Dans les dictionnaires

Dans le Nouveau dictionnaire universel des synonymes de la langue française de François Guizot - 1822, page 19, il est indiqué « un peuple est une multitude d'hommes, vivant dans le même pays et sous les mêmes lois. Une nation est une multitude d'hommes, ayant la même origine, vivant dans le même État et sous les mêmes lois[6] ». Deux notions différencient ainsi pour l'auteur la nation du peuple : l'État et l'origine.

Pour le Petit Robert, une nation est « un groupe humain constituant une communauté politique, établie sur un territoire défini (…) et personnifiée par une autorité souveraine ».

Pour le Dictionnaire de la langue française, la nation est un « Ensemble de personnes vivant sur un territoire commun, conscient de son unité (historique, culturelle, etc.) et constituant une entité politique[7] ».

Politique

Au sens moderne du terme, « nation » a une signification à dominante politique. Une nation est d'une part un État (comme dans l'expression « Organisation des Nations unies »), et d'autre part un peuple ayant l'objectif politique de maintenir ou de créer un État. Dans cette seconde signification, une nation est en pratique un peuple dont une partie au moins des membres a des objectifs nationalistes.

Des groupes ne bénéficiant pas d'une organisation en État se définissent cependant comme une Nation, avec l'objectif de constituer un État, ou au moins une structure politique autonome. Les nationalistes bretons, juifs, corses, basques, écossais, algériens ou québécois ont ainsi revendiqué un État pour leur population de référence, certains finissant par l'obtenir.

Par exemple : au Canada, la Chambre de communes a voté, le 27 novembre 2006, à une majorité écrasante, en faveur d'une motion qui reconnait que « les Québécois forment une nation au sein d'un Canada uni », cette démarche se voulant surtout symbolique. Au Canada anglophone, les critiques ont fusé, beaucoup craignant qu'on ne donne de nouvelles armes aux souverainistes québécois.

Dans le but d'obtenir un État ou des droits spécifiques, les groupes se présentant comme une nation ont souvent tenté de définir la dite nation, et donc de la légitimer, par des critères historiques.

Sciences humaines

Il existe deux définitions principales, conçues à partir des expériences nationales françaises et allemandes : une issue de la philosophie allemande du début du XIXe siècle, défendue par exemple par Johann Gottlieb Fichte, selon laquelle les membres d'une nation ont en commun des caractéristiques telles que la langue, la religion, la culture, l'histoire, voire les origines ethniques, tout cela les différenciant des membres des autres nations. Une autre, issue de la philosophie française du XVIIIe siècle et liée à la révolution française, insiste par contre sur la volonté de « vivre ensemble », la nation étant alors le résultat d'un acte d'autodéfinition. C'est ainsi la vision d'Ernest Renan. La première définition est parfois nommée « objective », et la deuxième « subjective ».[8]

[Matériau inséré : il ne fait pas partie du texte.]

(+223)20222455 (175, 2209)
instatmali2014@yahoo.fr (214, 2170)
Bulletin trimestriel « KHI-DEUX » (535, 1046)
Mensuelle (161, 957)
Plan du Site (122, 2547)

Dès lors, certains préféreront faire la distinction entre nation civique et nation ethnique[9].

Les analyses actuelles des historiens français sont plutôt basées sur des études socio-historiques de la constitution du sentiment d'identité nationale, en essayant d'en cerner les différents mécanismes individuels et collectifs, conscients et inconscients, volontairement construits et involontaires. Il semble, à l'issue de certaines de ces études, que l'État y joue souvent un rôle moteur, que les communications, en particulier économiques, soient déterminantes et qu'une telle identité mette souvent plusieurs siècles pour se consolider.[10]

Droit

Le terme nation n'est pas défini juridiquement[réf. nécessaire], alors que l'usage en politique internationale en fait un équivalent d'État souverain. Il ne faut pas confondre l'État souverain avec État (tout court) car certains États souverains, donc des nations, sont des États fédéraux constitués d'États dits fédérés et qui sont non-souverains. L'État souverain dispose des attributs de la souveraineté : possibilité d'avoir une armée, un gouvernement, une monnaie, de signer des traités internationaux...

S'agissant de la France, la dénomination de la personne morale de droit public est « l’État français » — expression à ne pas confondre avec l'utilisation juridiquement confusionnelle qui en a été faite à la période dite du « Régime de Vichy » — : lorsqu'il s'agit par exemple de condamner « la France » à verser des indemnités, que ce soit en droit international ou en droit interne par exemple à un particulier, c'est l'expression « l'État français » que l'on trouve dans les décisions juridictionnelles.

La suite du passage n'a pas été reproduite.